# STUDY MATERIAL
=====

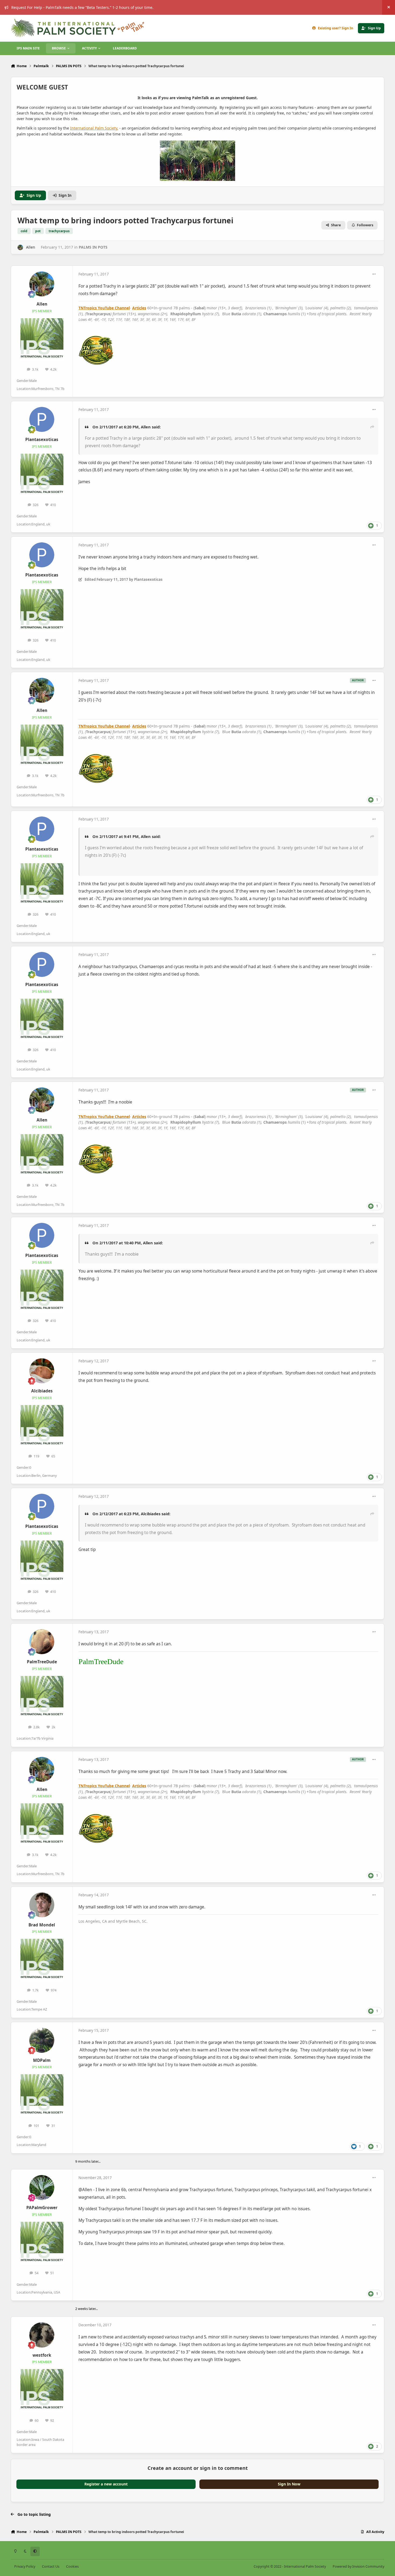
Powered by (358, 2566)
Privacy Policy (24, 2566)
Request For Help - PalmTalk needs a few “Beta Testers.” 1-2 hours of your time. (82, 7)
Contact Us (50, 2566)
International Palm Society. (94, 128)
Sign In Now (289, 2484)
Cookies (72, 2566)
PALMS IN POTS (93, 247)
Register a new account (106, 2484)
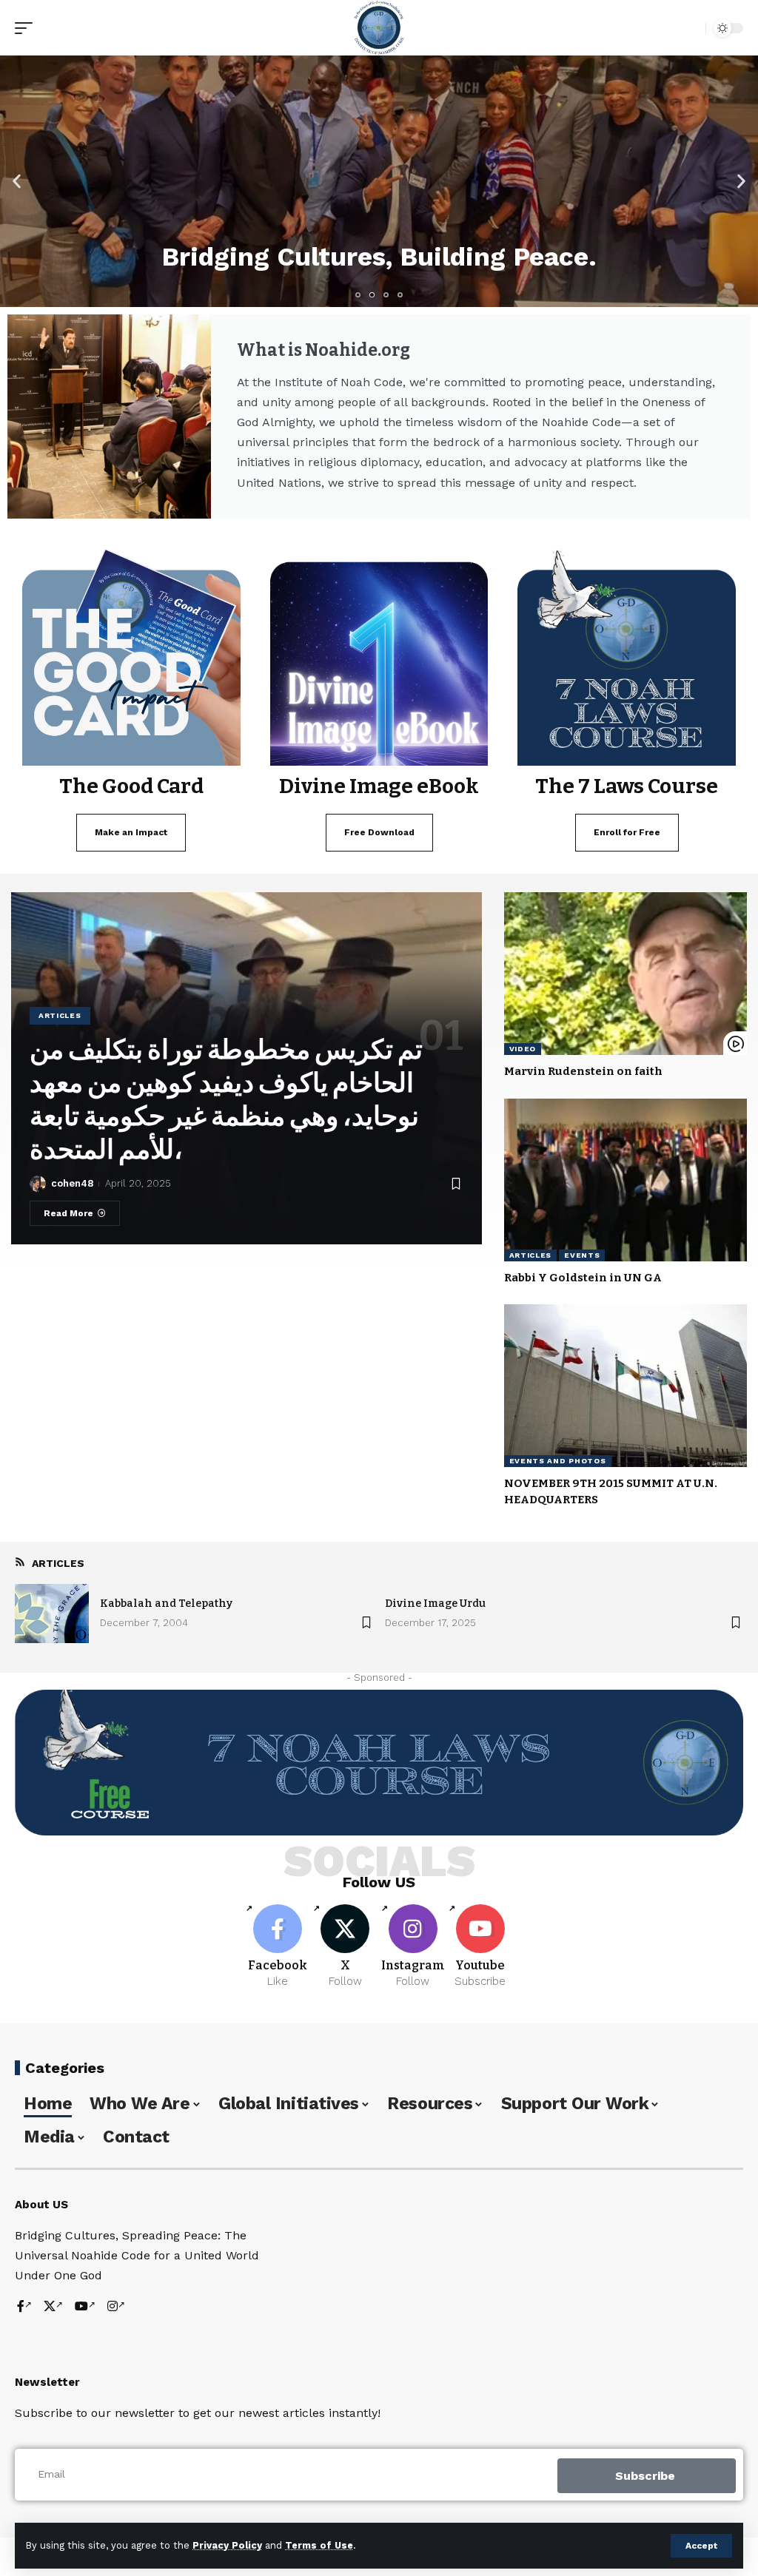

=====

# TASK DIRECTIONS
Return to the listing above and set it down exactly, leaving out its pictures.

# SOLUTION TO THE PROBLEM
Powered by (358, 2566)
Privacy Policy (24, 2566)
Request For Help - PalmTalk needs a few “Beta Testers.” 1-2 hours of your time. (82, 7)
Contact Us (50, 2566)
International Palm Society. (94, 128)
Sign In Now (289, 2484)
Cookies (72, 2566)
PALMS IN POTS (93, 247)
Register a new account (106, 2484)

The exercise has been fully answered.